Mais la grande cassure pour Joe Biden a lieu au mois d’août avec le retrait des troupes américaines d'Afghanistan. Un retrait acté et négocié avec les talibans par la précédente administration, finalisé par Joe Biden, et qui se déroulera de manière chaotique. 

Au mois d’avril, le département et les services de renseignement élaborent un plan de retrait en estimant qu’ils pourront garder l’ambassade américaine ouverte avec plus de 1.400 ressortissants américains sous la protection de 650 soldats. D’autant, estime-t-il, que les soldats afghans pourront contenir au moins pendant un an les Talibans. Dans les faits, les forces afghanes entraînées et financées par les Américains ne font pas le poids face à l'avancée des Talibans, qui sont de retour au pouvoir en quelques semaines. 


Ce retrait donne un sentiment d’impréparation et d’échec. Il laisse aussi un goût amer pour les alliés comme la France qui ont dû se plier au tempo américain. Quelques semaines plus tard, Paris est pris au dépourvu par le comportement américain dans l’affaire des sous-marins australiens. Joe Biden admet une "maladresse" mais jure qu’il était persuadé que la France avait été mise au courant. La France les autres alliés américains font face à une évidence : Joe Biden est, lui-aussi, un adepte d' "America first". Après les années de diplomatie très dures avec Donald Trump, beaucoup de pays pensaient que tout serait plus simple avec Joe Biden. Ce n’est pas le cas.

3 - Joe Biden déjà bloqué

Tous ces éléments ; la campagne de vaccination qui fait du surplace, le retrait chaotique de Afghanistan, la crise migratoire, a sapé la popularité de Joe Biden dans les sondages. Il passe de 50 % d’opinions favorables à 40 % en quelques semaines. Une partie de son électorat commence à s’en éloigner. Les Afro-américains par exemple, qui avaient placé beaucoup d’espoir en lui commencent à être déçus.

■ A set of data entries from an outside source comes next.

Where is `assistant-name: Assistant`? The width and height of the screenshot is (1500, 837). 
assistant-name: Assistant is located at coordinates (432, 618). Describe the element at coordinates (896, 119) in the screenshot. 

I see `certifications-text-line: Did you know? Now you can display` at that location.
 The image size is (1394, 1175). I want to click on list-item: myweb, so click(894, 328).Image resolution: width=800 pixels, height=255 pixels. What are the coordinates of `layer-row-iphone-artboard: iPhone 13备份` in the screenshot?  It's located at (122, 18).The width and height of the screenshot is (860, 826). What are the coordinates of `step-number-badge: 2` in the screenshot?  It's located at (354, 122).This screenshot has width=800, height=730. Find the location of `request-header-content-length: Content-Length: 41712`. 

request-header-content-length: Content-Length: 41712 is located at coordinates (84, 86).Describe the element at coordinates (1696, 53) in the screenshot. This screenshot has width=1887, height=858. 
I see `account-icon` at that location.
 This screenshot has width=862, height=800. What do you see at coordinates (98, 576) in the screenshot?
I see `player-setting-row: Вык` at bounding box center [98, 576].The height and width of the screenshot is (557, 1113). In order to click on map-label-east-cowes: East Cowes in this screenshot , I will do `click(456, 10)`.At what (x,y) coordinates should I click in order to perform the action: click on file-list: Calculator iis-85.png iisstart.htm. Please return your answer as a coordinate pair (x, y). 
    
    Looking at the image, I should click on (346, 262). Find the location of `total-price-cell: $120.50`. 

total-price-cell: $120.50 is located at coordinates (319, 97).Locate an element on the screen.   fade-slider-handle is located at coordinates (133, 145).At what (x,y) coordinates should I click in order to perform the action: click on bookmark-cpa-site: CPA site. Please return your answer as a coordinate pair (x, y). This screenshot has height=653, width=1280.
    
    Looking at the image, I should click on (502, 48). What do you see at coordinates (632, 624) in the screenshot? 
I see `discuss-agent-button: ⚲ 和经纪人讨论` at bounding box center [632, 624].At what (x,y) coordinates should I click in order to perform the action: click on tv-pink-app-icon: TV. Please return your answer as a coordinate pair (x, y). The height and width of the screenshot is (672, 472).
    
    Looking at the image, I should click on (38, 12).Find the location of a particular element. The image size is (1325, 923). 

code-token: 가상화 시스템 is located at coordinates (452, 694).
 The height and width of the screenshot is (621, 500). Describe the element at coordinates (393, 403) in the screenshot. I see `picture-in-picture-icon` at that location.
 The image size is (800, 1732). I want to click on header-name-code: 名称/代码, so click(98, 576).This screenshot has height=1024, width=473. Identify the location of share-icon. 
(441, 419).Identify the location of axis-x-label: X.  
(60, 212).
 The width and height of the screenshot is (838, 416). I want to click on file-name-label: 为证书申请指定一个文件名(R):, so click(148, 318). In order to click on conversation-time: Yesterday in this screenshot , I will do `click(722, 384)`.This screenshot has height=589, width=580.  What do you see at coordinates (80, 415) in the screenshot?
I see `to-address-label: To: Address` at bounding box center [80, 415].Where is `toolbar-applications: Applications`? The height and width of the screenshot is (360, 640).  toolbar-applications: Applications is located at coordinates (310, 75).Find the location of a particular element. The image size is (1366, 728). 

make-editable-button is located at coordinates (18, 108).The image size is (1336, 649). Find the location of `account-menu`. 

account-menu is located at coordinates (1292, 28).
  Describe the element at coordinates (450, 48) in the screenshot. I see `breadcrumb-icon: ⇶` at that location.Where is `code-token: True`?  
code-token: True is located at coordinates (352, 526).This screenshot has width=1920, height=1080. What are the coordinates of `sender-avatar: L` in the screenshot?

Depuis Joe Biden semble bloqué, contrarié, à cause de dissensions au sein de son parti. Du coup, il est obligé de faire des concessions sur le congé parental, par exemple, ou sur les remboursements de médicaments. Et cela donne une impression de faiblesse, même si c’est le fonctionnement du système politique américain qui est aussi en cause. 

Le juge de paix, ce sera bien sûr dans un an les "mid-terms", les élections de mi-mandat. Il y avait fin octobre un scrutin très important pour le poste de gouverneur en Virginie. C’est le candidat républicain, novice en politique, qui s’est imposé. C’est un signe très fort et un camouflet pour le président américain. Dans une récent sondage, 70 % des Américains des personnes interrogées disent désormais que le pays se dirige dans la mauvaise direction. 

Une satisfaction tout de même à la veille de ce premier anniversaire, Joe Biden a célébré samedi 6 novembre son premier grand succès législatif, après l'adoption dans la douleur de son vaste plan d'investissements dans les infrastructures.